**TASK DIRECTIONS:**
In the listing below, tally the lines that hold "indicator" and report that number by itself.

**AVAILABLE RECORDS:**
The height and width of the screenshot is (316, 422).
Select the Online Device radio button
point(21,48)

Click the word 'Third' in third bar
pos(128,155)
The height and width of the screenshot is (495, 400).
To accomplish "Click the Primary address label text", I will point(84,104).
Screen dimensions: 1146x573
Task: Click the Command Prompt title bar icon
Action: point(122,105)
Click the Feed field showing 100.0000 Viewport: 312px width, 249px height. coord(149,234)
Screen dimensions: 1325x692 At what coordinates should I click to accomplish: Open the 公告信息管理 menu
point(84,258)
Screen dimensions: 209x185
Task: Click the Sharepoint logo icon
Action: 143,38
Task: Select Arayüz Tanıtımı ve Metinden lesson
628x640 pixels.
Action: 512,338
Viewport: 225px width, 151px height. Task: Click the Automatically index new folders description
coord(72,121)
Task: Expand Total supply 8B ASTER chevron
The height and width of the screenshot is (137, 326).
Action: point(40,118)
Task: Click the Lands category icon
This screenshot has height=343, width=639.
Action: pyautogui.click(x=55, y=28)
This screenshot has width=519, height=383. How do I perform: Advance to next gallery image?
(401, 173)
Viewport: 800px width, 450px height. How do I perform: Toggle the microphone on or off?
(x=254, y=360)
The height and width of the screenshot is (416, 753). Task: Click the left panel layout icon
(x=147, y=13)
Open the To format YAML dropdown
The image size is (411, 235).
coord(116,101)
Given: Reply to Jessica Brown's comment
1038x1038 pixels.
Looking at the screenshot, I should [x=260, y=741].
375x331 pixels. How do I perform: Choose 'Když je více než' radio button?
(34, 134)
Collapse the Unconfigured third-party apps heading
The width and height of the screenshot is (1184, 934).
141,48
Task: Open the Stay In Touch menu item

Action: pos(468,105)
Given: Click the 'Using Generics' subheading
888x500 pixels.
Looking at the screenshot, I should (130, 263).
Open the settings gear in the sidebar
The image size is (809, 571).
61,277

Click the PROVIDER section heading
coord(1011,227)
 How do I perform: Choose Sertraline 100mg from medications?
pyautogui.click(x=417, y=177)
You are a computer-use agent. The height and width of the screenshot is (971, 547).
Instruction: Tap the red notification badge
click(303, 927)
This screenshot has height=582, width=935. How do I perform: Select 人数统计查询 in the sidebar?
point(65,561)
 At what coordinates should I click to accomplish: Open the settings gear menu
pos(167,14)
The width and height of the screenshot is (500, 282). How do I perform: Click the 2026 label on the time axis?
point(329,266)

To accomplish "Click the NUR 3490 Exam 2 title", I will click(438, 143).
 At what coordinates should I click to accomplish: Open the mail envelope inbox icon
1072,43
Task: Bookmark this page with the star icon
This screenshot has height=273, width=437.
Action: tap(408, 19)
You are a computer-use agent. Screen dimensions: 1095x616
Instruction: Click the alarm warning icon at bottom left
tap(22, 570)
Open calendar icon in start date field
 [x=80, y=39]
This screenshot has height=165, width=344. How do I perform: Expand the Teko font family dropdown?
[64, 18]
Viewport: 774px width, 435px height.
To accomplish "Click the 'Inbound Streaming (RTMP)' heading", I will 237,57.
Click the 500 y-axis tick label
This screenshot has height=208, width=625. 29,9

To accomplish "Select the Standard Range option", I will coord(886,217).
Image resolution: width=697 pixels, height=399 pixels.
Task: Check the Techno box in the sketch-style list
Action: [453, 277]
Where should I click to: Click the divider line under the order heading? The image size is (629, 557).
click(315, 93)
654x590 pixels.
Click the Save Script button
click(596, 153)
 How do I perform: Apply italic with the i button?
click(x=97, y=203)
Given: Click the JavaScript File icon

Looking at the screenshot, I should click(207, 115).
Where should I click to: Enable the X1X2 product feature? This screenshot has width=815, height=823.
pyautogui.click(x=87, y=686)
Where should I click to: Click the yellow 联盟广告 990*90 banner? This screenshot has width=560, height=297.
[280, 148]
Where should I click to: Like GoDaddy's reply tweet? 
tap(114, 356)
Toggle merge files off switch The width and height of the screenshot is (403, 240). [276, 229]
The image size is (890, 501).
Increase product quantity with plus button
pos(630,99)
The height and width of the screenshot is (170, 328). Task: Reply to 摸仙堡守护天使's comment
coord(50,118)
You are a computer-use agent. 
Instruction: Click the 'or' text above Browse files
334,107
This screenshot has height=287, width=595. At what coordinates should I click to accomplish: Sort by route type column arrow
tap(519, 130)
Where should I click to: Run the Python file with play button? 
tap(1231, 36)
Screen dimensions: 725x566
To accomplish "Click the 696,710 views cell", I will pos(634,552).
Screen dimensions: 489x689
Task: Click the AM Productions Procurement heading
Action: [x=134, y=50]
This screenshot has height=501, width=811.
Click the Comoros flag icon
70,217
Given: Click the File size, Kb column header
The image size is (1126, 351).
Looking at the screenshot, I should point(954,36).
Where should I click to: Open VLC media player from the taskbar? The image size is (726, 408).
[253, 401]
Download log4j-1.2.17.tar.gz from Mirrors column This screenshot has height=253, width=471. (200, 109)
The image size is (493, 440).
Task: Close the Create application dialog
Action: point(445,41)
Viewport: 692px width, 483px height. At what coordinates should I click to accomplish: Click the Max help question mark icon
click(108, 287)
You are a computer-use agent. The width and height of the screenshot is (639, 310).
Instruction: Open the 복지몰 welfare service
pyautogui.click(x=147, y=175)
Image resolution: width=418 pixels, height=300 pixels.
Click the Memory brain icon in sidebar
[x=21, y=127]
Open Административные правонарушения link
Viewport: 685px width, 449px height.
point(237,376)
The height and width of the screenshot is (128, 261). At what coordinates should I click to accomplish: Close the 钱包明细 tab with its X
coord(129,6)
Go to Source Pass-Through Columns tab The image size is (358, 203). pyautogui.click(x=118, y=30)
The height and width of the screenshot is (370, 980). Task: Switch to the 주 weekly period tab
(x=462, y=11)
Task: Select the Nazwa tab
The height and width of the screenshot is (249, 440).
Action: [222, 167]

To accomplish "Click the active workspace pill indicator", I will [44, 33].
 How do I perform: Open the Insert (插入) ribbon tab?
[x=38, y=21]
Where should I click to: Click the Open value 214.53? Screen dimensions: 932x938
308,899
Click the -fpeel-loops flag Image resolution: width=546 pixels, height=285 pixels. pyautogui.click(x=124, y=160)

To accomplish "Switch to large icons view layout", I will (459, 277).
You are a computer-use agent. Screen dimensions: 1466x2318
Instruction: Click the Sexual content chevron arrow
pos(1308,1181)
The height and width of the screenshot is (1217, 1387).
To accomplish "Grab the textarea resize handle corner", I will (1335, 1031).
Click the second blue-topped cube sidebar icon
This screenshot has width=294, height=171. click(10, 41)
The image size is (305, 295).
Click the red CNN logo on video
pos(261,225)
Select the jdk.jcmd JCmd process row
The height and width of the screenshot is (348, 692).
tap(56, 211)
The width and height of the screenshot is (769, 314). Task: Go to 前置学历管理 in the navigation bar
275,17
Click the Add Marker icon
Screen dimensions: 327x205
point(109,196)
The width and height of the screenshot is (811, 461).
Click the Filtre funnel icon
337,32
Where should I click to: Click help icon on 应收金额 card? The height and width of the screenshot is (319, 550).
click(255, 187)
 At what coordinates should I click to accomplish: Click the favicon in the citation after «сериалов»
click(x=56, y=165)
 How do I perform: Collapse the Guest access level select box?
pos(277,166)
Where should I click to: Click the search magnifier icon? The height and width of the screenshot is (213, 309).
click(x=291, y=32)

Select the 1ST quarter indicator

**RESPONSE TO THE EXERCISE:**
2